Pneumonia is a major cause of mortality in children less than five years of age, the greatest risk being in the neonatal period. In neonates pneumonia can be of early onset, that is occurring within 7 days of birth or some have also suggested within first 48 h, or late onset. Early onset pneumonia was found at autopsy in 10–38% of stillborn and 20–63% of liveborns who subsequently died [1]. Mortality has been associated with birth weight and age of onset, with much higher case fatality rates in early than late onset pneumonia. Clinical predictive factors in mother or newborn may be absent in many cases of early onset pneumonia. However, there is no consensus definition of early onset pneumonia but a working definition has been proposed but not yet validated [2]. Sepsis screen had high co-positivity with positive blood culture and chest X-ray consistent with early onset pneumonia.

Presepsin is a free fragment of glycoprotein expressed on monocytes and macrophages and has been recognised as a biomarker of sepsis is neonates as well as in adults [3, 4]. A recent metaanalysis reported that serum presepsin had greater sensitivity than C-reactive protein and procalcitonin for detection of sepsis [5]. In this issue of the journal, Savić et al. [6] studied 60 neonates ≥24 wk of gestation who were intubated and mechanically ventilated on the first day of life. These neonates were then classified into those with suspected pneumonia (n = 36) and others without pneumonia (n = 26), who were also control group. Presepsin levels were estimated in blood and tracheal aspirate samples and these were found to be statistically significantly higher in both fluids in cases of pneumonia. The authors attributed early onset pneumonia to acute intrauterine infection in their discussion.

In the publication by Savić et al. [6], the working definition of pneumonia was any two positive out of three criteria, clinical, radiological and microbiological, that is blood culture. However the distribution of these among cases and controls has not been given. Also quality control of assessment and classification has not been mentioned. Since early onset pneumonia in neonates is usually accompanied by sepsis, it would have been appropriate to apply sepsis screen [2] on all subjects and report the co-positivity rates. Cases were hospitalized neonates on mechanical ventilation and hence are different from the usual cases who primarily do not require ventilation in the early course of the disease. Hence, this effects the generalizability of results to other settings. There could also have been a selection bias while recruiting controls since authors did it by convenience sampling.
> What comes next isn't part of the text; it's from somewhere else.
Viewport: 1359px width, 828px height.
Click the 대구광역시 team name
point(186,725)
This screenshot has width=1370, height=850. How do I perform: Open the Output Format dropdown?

This study does demonstrate that tracheal aspirate presepsis levels may be used to identify early onset pneumonia. However, its performance against conventionally acceptable tools, which are economical and readily available, is lacking. Also this study has been done on sick and hospitalized neonates who were already getting optimal care. Hence further validation studies would be needed to establish diagnostic accuracy of tracheal presepsin levels in diagnosing early neonatal pneumonia.